Feature Type
-
[X] Adding new functionality to pandas
-
[ ] Changing existing functionality in pandas
-
[ ] Removing existing functionality in pandas
Problem Description
I wish I could have a nicer mypy/flake8/pylint friendly way of doing super simple data filtering.
Right now if I want to do a simple filter, I'd normally do it like so:
val = "foo"
df = (
df_raw.set_index("A")
.sort_index()
.unstack()
.groupby("B")
.mean()
)
df = df[df["C"] == val]
df = df.join(df2).reset_index()
Which frustrates my compulsive brain, because I'd love for this to be all chainable. If I use query
instead of loc, that's, fine, by my linters will complain that val
is not used. I can add comments to make the linters ignore this, but that feels unpythonic.

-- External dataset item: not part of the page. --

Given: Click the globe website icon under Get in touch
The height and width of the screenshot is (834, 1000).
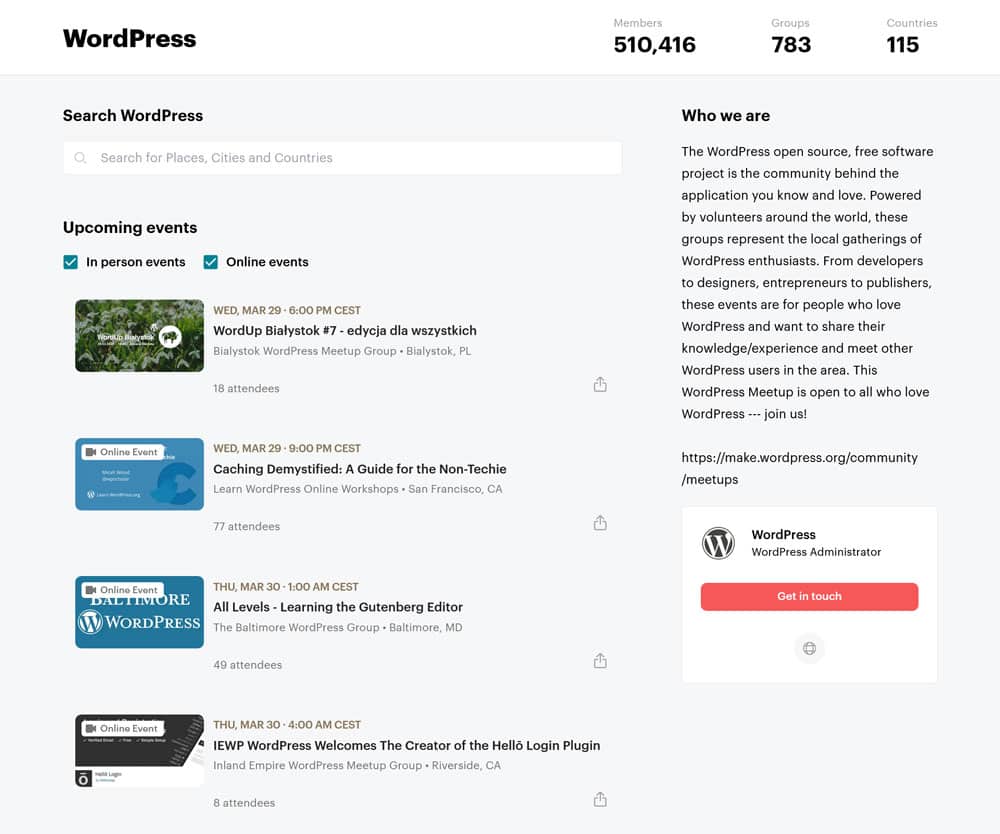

An alternative method would be to
val = "foo"
df = (
df_raw.set_index("A")
.sort_index()
.unstack()
.groupby("B")
.mean()
.loc[lambda x: x[x["C"] == val]]
.join(df2)
.reset_index()
)
However once more I feel like the syntax here could be shortened given how common a task this is.
Feature Description
Add a new method to dataframes, which allows for the simplest filtering, with loc lambdas and query still the preferred methods for complex filters:
val = "foo"
df = (
df_raw.set_index("A")
.sort_index()
.unstack()
.groupby("B")
.mean()
.select("C", val)
.join(df2)
.reset_index()
)
In terms of implementation, I'm happy to open a PR for this and write some tests. For a simple as possible proposal, something akin to the pseudocode below to add to the DataFrame class.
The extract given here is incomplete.